Um, I had had my book published since, you know, a couple of years before that, and uh,
you know, and when I was doing my research for my book, all I had to do was ask the question
in Google and I found lots of perspectives from people, and scientific research as well
as personal perspectives, and it just seems like a lot of the time, um, you know, when
somebody asks me, "Hey, have you played with your clitoris?
And do you know what a hypothalamus is?"
I'm like, ummm, I mean, you know you're talking to somebody who has done a lot of research,
right?
I mean, how come you're not doing this research if you're actually curious about these things,
versus just wanting me to explain 'em to you?
So, I don't know, um, sometimes you just kinda get weary of having the conversations that
uh, that don't bring enough of their own research to the table, I guess.

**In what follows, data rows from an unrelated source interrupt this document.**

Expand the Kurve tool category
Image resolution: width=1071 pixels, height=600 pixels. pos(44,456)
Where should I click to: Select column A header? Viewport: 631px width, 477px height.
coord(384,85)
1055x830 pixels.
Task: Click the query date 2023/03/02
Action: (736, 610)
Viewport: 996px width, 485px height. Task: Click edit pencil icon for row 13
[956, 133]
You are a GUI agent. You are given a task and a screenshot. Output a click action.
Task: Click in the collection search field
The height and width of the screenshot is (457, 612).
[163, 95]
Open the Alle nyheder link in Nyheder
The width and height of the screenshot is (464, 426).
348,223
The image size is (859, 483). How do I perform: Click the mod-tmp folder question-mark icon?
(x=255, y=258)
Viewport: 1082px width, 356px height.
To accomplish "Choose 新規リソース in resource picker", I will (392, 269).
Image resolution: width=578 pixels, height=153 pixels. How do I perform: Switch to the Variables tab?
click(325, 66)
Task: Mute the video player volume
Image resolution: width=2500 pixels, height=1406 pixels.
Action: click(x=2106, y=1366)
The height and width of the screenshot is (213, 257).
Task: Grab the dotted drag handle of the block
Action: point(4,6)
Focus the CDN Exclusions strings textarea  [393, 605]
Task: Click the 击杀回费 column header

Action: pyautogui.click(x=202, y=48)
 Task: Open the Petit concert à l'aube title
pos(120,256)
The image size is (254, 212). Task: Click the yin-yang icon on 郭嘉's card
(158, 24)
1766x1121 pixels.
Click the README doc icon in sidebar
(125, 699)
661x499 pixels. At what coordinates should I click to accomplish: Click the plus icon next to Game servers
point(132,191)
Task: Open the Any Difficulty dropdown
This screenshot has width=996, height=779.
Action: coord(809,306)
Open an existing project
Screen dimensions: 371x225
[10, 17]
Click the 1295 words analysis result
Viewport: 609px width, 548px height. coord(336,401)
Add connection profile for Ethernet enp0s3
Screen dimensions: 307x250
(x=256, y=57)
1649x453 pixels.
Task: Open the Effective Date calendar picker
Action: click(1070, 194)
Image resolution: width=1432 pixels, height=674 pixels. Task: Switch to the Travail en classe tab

Um, and some of them feel like, "Okay, this is a good conversation topic, this is something
we both have an interest in," but I feel more like I'm getting interviewed.
And, you know, I don't really wanna explain the whole thing to you when you're asking
these questions, I, I'd rather just kind of point you to a place where you can read more
about it, and if you wanna talk to ME, talk to ME about something where you're not looking
for information and I'm providing you with information, like, we can have a back and
forth about something, you know, like, my experiences with other people living in the
world as an asexual person, I have a lot of stories, and some of them lead to conversations
where I'll volunteer those things, you don't have to even ask me.
But this was not one of those conversations where I really felt like I was getting anything
out of it, so maybe that's where I start to draw the line these days.
Um, anyway, so I'm obviously pretty tired, ahhhhh, gosh.
I'm yawning on film again.
Okay, I'm gonna go ahead and end this video.